Preserving electronic publications

I found myself sitting in the classics library of one of Perth’s beautiful private colleges the other day… staring at the 1875 edition of the Encyclopedia Britannica. Taking a volume off the shelf and flipping through the fragile and slightly yellowish pages brought about a feeling of nostalgia… I couldn’t help but wonder how 135 years from now — in 2045 — someone would be sitting in a virtual (digital) library and look through those unique books we are publishing today in electronic formats.

1875 Encyclopedia Britannica

Frank Romano (2002), published an interesting paper of E-Books and the Challenge of Preservation, in which he also points to the fact that “Libraries and information repositories face a continuing challenge in maintaining files … “.  He points to issues not only related to file formats, but also to storage hardware and media, as well as operating systems and further comments that over time even the data coding system and metadata might change. Romano, concludes his article with a bald statement “Libraries and other data repositories must take a more active role in shaping the future of e-publishing” and points out that at the time of writing little consideration was given to the preservation of electronic books.

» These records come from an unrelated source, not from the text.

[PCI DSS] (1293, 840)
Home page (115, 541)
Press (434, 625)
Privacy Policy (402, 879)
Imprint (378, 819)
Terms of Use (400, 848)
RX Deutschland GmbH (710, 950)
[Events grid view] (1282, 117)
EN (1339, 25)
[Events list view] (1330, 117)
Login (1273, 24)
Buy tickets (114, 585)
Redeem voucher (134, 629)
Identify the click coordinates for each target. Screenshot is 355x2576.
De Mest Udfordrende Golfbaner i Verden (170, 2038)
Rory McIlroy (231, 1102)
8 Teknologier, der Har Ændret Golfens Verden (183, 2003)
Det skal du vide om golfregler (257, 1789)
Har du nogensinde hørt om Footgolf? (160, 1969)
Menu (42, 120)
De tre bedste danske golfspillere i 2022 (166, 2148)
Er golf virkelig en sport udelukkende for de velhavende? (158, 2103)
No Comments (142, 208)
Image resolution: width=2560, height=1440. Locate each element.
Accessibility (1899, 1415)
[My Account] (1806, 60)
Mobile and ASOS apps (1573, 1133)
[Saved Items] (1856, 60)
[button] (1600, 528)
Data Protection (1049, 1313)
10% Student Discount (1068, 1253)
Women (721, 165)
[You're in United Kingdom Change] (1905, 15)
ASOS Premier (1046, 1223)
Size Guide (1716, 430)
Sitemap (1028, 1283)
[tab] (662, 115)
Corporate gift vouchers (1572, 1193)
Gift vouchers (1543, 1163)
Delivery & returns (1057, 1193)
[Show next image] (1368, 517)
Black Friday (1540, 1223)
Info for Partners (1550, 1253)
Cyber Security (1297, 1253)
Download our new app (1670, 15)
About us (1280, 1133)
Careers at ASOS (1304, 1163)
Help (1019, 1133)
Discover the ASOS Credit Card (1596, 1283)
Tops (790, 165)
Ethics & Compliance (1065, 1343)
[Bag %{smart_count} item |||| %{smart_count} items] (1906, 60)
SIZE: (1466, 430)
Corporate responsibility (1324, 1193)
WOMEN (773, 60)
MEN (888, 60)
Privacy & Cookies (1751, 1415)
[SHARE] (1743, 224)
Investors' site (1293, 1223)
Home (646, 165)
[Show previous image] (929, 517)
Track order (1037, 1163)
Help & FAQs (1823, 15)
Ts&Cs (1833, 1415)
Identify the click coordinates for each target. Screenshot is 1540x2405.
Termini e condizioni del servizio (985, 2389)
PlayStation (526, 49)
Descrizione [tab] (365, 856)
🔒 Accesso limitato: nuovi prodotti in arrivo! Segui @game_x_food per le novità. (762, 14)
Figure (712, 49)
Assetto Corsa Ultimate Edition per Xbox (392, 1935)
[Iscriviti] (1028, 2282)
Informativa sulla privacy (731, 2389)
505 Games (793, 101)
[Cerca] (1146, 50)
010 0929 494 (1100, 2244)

Trends in digital preservation look  at PDF (PDF/A) as a transformation document format for combined textual and graphics documents as well as scanned images (National Archives, 2004). PDF/A is the ISO-standard for the long-term preservation of electronic documents. Web based content would most likely be preserved in Hypertext Markup Language (HTML) or XML. Both TIFF and JPEG are  referred to as preservation formats for graphics.

EPUB construct

It is pretty easy to break open any EPUB file and get to both content and meta-data. The screenshot above taken in PDFXML Inspector (available from Adobe Labs), clearly displays how EPUB content is stored. The nature of electronic publications is that its content is reflowable and can be read on different devices, much like we see with web-pages. This would mean that in preservation we would need to focus not on the display or look and feel of the book itself but on its content. Library and Archives Canada (2010) refers to EPUB as a recommended preservation and standard format that “addresses the content and presentation without digital rights management (DRM)”.  This statement not only eases my original concern about electronic book preservation, it also confirms the importance of a standardized format.

I would add to Romano’s statement that not only Libraries and other data repositories must take a leading step in shaping the future of electronic publishing, but publishers would need to take an equal role in choosing their digital publication formats.  It would be interesting to also review the impact DRM would have on digital preservation…